§ **Required work**:
1: In the Dollar Signs review below, reproduce the passage starting at "This quote from" and ending at "of bored teens.", swapping "Miller Lite" for "Pabst Blue Ribbon".
2: Extend the Dollar Signs review from the point at which it stops.

§ **Document section**:
Dollar Signs is a band from Charlotte NC – earnest and funny lyrics, with obscure historical and pop-culture references, small-town problems and nostalgia for different small-town problems. All this over ska(ish) punk(ish) rock(ish) high-energy guitar music. Their current record is called Legend Tripping, and it’s a bit early Catch-22, a bit Hold Steady, a bit Borders and Boundaries, but fully their own unique sound. You won’t mistake them for another band:

This quote from a Brooklyn Vegan piece sums up the vibe of the band pretty well. Talking about the song above:

The Devil’s Tramping Ground is a clearing in the woods in Chatham County that supposedly nothing will grow in, animals will avoid and anything placed in the circle will be moved out of it by dawn. As the story goes it’s where the devil walks in a circle all night coming up with new ways to torment humanity like NFT’s, lactose intolerance and money. If you go there it is definitely a dirt patch in the woods but it’s mostly just filled with Miller Lite cans and condom boxes. Less the ephemera of the lord of darkness and more the unholy workings of bored teens.

The songwriting on the album is what caught me first – despite the heart-on-the-sleeve emo lyrics, the band never slips into the trap of cheesiness or cringey teenage poetry. Self-deprecating, but not self-pitying. There are so many clever little turns of phrase on this album that I wound up reading most of the lyrics while listening.

§ **Data provided**:

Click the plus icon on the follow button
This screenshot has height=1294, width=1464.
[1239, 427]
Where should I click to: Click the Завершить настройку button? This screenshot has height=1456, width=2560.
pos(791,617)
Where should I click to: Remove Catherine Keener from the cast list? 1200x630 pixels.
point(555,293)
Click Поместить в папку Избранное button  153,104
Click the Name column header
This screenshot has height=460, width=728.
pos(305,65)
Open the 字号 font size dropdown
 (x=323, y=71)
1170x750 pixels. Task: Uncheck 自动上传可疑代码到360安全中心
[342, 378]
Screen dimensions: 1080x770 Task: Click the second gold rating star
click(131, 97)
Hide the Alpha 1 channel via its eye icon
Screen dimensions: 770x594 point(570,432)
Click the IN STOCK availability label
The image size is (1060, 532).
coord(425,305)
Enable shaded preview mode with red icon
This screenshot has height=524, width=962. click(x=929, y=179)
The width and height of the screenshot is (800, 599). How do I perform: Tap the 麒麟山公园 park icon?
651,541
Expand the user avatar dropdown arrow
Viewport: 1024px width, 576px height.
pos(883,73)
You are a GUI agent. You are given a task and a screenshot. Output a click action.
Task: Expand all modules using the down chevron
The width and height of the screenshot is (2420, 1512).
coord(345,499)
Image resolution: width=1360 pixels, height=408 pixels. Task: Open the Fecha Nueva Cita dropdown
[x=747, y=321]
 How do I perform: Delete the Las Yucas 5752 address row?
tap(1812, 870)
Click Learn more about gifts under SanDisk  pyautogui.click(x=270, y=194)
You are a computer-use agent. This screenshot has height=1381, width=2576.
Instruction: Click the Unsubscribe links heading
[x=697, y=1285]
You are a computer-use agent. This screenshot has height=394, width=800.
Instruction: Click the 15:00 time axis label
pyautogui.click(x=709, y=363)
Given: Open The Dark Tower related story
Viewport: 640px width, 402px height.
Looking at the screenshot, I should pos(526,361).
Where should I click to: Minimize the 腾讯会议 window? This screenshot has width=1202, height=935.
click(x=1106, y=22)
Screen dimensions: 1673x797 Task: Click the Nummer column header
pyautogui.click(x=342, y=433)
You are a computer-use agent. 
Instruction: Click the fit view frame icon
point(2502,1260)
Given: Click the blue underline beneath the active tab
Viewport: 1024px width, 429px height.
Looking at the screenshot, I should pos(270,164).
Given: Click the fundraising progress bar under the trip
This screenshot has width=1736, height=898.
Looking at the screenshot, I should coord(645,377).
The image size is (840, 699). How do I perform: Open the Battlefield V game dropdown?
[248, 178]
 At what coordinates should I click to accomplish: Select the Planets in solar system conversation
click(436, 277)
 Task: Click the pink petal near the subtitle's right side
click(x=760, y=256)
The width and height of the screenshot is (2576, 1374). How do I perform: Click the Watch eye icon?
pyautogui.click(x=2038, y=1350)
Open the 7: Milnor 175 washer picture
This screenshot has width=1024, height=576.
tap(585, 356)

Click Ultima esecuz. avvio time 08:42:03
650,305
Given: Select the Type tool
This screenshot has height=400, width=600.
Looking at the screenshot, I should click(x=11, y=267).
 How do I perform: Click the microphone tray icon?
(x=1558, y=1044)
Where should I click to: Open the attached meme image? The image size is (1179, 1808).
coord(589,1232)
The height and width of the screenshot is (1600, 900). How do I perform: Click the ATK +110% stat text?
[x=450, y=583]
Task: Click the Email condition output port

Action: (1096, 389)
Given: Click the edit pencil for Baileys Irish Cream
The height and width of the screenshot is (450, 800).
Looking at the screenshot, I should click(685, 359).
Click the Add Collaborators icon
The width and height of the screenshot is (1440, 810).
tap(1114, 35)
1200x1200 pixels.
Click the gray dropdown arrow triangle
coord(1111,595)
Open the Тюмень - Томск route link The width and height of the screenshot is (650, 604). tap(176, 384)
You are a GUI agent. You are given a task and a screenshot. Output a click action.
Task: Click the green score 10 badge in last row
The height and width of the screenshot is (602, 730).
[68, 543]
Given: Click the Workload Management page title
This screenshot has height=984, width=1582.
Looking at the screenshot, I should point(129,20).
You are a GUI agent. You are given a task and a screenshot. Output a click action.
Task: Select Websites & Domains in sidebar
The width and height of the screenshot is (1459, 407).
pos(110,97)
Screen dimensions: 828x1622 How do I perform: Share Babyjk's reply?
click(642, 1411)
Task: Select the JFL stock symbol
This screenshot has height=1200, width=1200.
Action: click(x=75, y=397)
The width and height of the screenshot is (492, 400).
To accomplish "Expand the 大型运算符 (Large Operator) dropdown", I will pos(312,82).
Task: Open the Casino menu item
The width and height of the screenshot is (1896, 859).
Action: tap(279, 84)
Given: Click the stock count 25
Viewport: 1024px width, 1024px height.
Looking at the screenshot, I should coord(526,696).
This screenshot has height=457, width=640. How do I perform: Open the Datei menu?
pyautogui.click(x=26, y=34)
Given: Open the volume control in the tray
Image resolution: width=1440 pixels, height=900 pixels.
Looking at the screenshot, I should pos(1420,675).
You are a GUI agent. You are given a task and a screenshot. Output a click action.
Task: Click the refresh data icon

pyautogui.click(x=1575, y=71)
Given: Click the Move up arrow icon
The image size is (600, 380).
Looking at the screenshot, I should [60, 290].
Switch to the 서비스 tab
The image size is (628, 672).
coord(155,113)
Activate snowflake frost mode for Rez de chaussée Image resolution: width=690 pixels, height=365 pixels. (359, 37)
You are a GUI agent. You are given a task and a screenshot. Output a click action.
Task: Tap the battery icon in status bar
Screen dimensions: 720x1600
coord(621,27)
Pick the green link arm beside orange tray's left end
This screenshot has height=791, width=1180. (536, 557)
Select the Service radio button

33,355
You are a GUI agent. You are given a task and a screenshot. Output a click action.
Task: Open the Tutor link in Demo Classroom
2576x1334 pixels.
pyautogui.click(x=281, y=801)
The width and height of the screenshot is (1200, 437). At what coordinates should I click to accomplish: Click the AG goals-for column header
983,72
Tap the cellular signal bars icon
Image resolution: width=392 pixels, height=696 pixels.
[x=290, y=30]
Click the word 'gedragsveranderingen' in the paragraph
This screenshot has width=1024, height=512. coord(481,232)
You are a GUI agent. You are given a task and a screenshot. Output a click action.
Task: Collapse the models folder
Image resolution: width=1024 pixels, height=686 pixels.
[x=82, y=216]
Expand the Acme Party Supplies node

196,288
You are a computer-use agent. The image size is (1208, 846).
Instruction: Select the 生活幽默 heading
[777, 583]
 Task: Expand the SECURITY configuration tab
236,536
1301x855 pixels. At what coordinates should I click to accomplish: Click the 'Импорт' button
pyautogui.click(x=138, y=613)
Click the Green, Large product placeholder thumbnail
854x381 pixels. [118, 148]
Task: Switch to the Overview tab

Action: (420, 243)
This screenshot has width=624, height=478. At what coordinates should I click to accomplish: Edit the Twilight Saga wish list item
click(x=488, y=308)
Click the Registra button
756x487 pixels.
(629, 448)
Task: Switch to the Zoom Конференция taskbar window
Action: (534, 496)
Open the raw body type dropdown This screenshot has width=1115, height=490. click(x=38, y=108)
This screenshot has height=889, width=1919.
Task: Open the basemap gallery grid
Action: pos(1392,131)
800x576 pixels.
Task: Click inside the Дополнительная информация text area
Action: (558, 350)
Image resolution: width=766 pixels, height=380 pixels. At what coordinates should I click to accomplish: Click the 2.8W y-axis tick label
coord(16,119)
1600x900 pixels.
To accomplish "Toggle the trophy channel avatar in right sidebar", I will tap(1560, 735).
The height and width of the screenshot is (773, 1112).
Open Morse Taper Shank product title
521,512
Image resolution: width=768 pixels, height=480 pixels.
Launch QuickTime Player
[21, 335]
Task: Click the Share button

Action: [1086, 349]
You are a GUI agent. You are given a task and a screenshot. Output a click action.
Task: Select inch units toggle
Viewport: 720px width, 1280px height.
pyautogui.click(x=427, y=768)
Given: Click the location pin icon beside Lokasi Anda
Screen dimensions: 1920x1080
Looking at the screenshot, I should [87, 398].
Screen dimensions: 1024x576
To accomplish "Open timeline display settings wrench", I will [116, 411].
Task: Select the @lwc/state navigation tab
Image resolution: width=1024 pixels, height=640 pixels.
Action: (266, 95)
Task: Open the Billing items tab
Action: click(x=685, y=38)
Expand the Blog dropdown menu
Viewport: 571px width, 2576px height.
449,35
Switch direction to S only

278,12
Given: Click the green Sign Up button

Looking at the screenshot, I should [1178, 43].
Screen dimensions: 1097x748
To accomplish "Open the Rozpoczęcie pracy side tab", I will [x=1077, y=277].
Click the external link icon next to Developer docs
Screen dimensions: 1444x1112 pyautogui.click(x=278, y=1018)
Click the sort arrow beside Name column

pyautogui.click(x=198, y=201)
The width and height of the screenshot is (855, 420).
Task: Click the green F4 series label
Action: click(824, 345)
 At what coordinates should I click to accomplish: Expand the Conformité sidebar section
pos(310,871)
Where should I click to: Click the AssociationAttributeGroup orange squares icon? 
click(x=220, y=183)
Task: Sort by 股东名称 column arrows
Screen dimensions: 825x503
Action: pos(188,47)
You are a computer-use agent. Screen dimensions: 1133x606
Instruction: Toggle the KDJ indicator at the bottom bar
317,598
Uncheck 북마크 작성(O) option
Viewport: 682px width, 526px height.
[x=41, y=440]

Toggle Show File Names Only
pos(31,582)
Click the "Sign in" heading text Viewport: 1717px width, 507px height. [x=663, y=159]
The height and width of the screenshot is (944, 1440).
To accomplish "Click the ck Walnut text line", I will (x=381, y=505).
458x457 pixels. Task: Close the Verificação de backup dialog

§ **Written responses**:
1:
This quote from a Brooklyn Vegan piece sums up the vibe of the band pretty well. Talking about the song above:

The Devil’s Tramping Ground is a clearing in the woods in Chatham County that supposedly nothing will grow in, animals will avoid and anything placed in the circle will be moved out of it by dawn. As the story goes it’s where the devil walks in a circle all night coming up with new ways to torment humanity like NFT’s, lactose intolerance and money. If you go there it is definitely a dirt patch in the woods but it’s mostly just filled with Pabst Blue Ribbon cans and condom boxes. Less the ephemera of the lord of darkness and more the unholy workings of bored teens.

2:
Here’s a quote from lead singer Erik Button in that Brooklyn Vegan about the album that I think nails the lyrical tone perfectly:

I had a pile of stories to pull from when writing this album that were examples of things from my past that seemed completely normal until I grew up and realized just how surreal growing up in a smaller town can be. Things like getting a gun for your 12th birthday, the baptist church that ran a haunted house every October in the old meat packing plant, knowing more than one person that lost fingers to Unregulated South Carolinian fireworks, etc. etc. etc. At the top of the list was the fact that when I was 7 years old one of our school field trips was to a factory that produced cigarettes. This is a memory so strange that I thought for sure I made it up since it also happens in an old episode of South Park but after reaching it turns out that until 1998 schools in my part of the state did field trips there so I wasn’t crazy after all.

As someone who grew up in a small town in Northern Ontario, I can fully relate.

It’s clear that these songs were written with the live performance first in mind. The production is loose and noisy, and some songs sound like they were recorded off the floor in one take. The title track and the one that follows it on the album run together in a kind of punk-rock-Meatloaf-opera thing that has about four different sing-along sections. I can’t wait to see it live.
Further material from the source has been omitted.